Starbucks was coming off a record year with $36 billion in sales and $3.58 in EPS. But despite that banner year, the stock price had languished because the results weren’t all that impressive compared to pre-pandemic figures, and growth prospects (especially in China) seemed to be weakening.

As you can see in the chart, results rebounded nicely from a brutal 2020, but fiscal 2024 earnings weren’t that impressive compared to pre-pandemic years due to lower margins.

SBUX Revenue (Annual) Chart

SBUX revenue (annual); data by YCharts. TTM = trailing 12 months.

In addition to the preliminary results and the dividend raise, Starbucks released a video of Niccol titled The Path Forward. He didn’t shy away from the bad results, likely in an attempt to make it clear those results only partly came under his tenure as CEO and that the future would be different. He said the following in the video:

People love Starbucks, but I’ve heard from some customers that we’ve drifted from our core, that we’ve made it harder to be a customer than it should be, and that we’ve stopped communicating with them. As a result, some are visiting less often, and I think today’s results tell that same story. To welcome all our customers back and return to growth, we need to fundamentally change our recent strategy.

The upcoming earnings call will be a chance for Niccol and the rest of the management team to prove to analysts why the path forward will be one worth taking for investors. Specifically, they should watch to see how the CEO touches on improvements to the customer and employee experience, the cost of those improvements, and if they coincide with remodeling stores or building new ones to resemble the classic cafe style. Maybe we’ll get new food and drink offerings to enrich that style.

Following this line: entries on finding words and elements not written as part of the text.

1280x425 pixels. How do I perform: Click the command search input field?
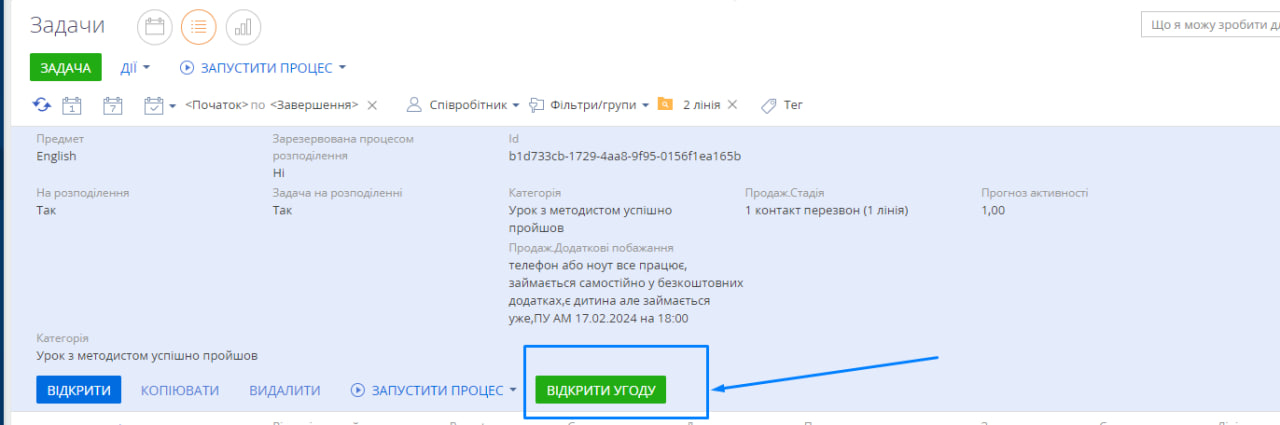[1210, 24]
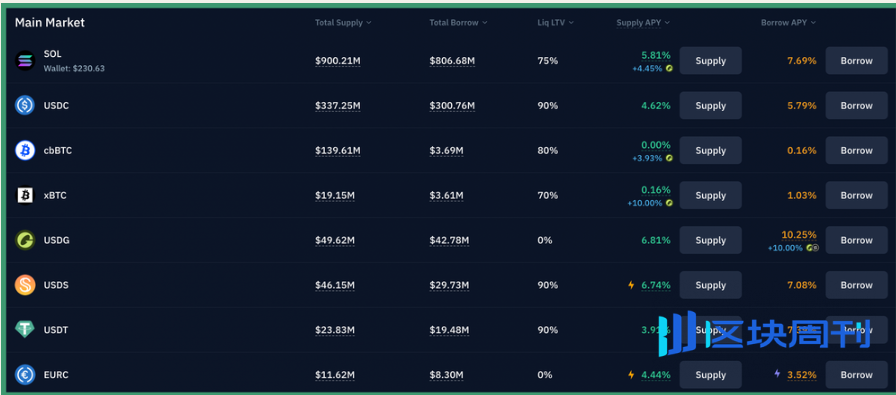Sort by Total Borrow column
Image resolution: width=896 pixels, height=395 pixels.
tap(458, 23)
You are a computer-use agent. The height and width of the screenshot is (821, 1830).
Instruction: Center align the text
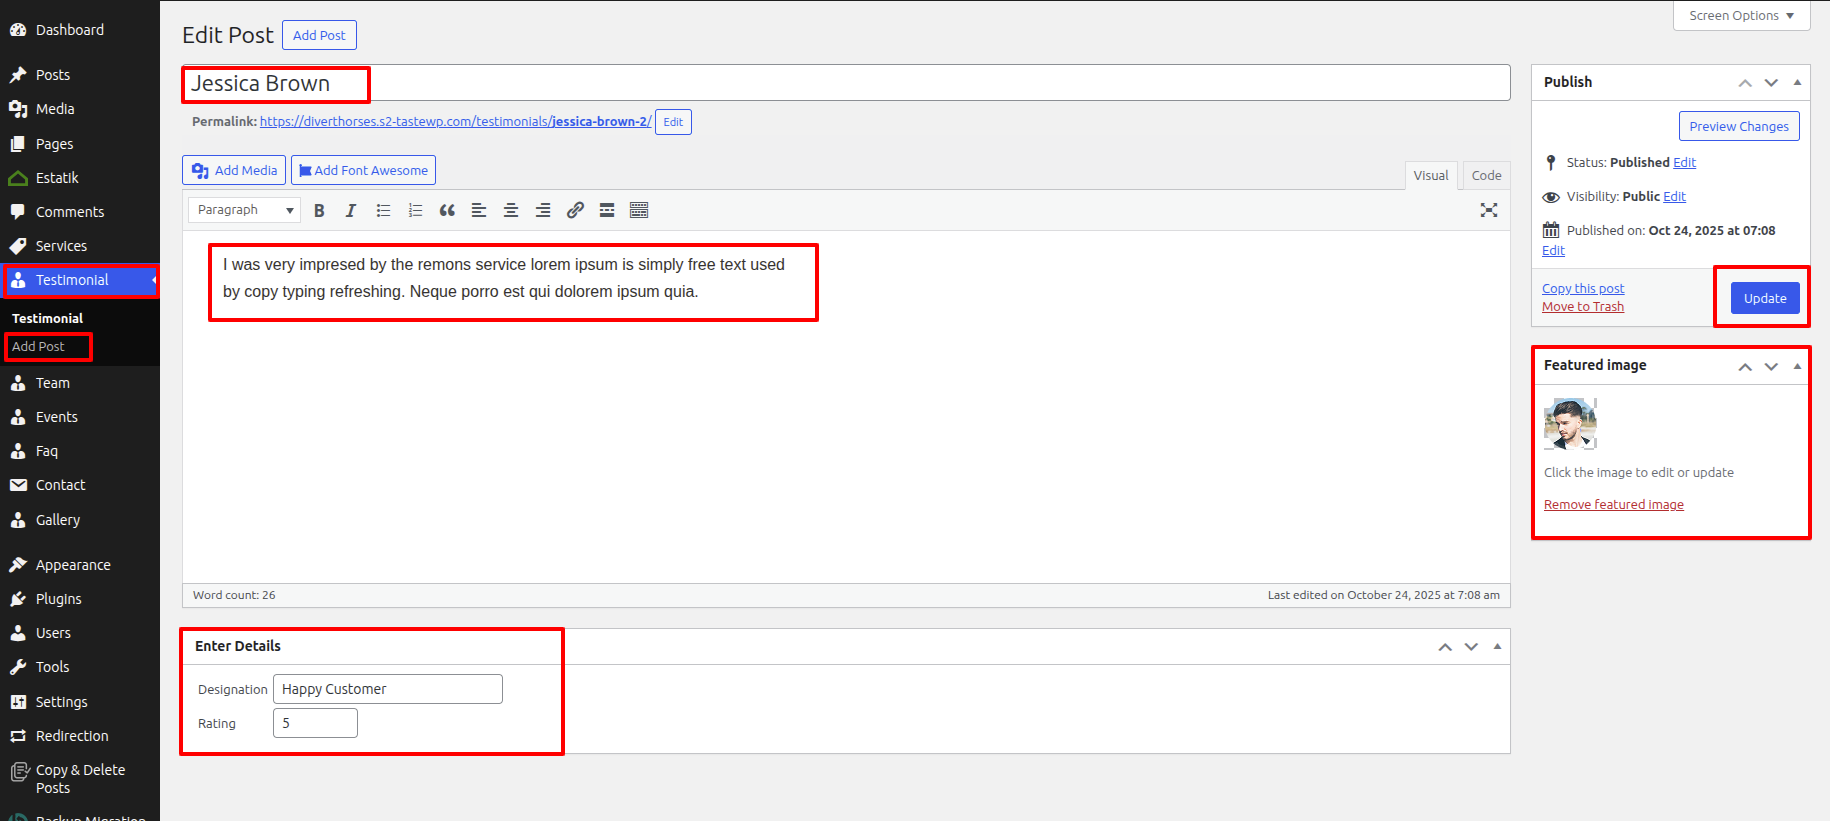point(511,210)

The company’s second biggest market, China, had been its greatest growth catalyst but has since turned into its biggest pain point. In the video, Niccol said that the U.S. would be the priority in the near term and Starbucks would focus on returning China and the rest of the international business to growth.

All told, the message calls for Starbucks to return to its roots and restore its brand.

The turnaround is far from complete

Starbucks is at a crossroads. The stock is roughly the same price today as it was five years ago, and investors are growing impatient with the company’s overpromising and underdelivering. It desperately needed new leadership, and Niccol could be the person to steer the ship in the right direction. But until there are meaningful signs of improvement, the company will likely remain in wait-and-see mode.

The good news is that the results aren’t terrible. The company is still highly profitable and can more than afford its dividend with earnings. The yield is solid, especially compared to what investors can get from a consumer discretionary exchange-traded fund or an S&P 500 index fund.

Investors who believe in the brand and agree with Niccol that its problems are solvable may do well to buy shares of the coffee chain. But Starbucks could remain a volatile stock until it lays its new foundation and Wall Street digests management’s plans for the company’s future.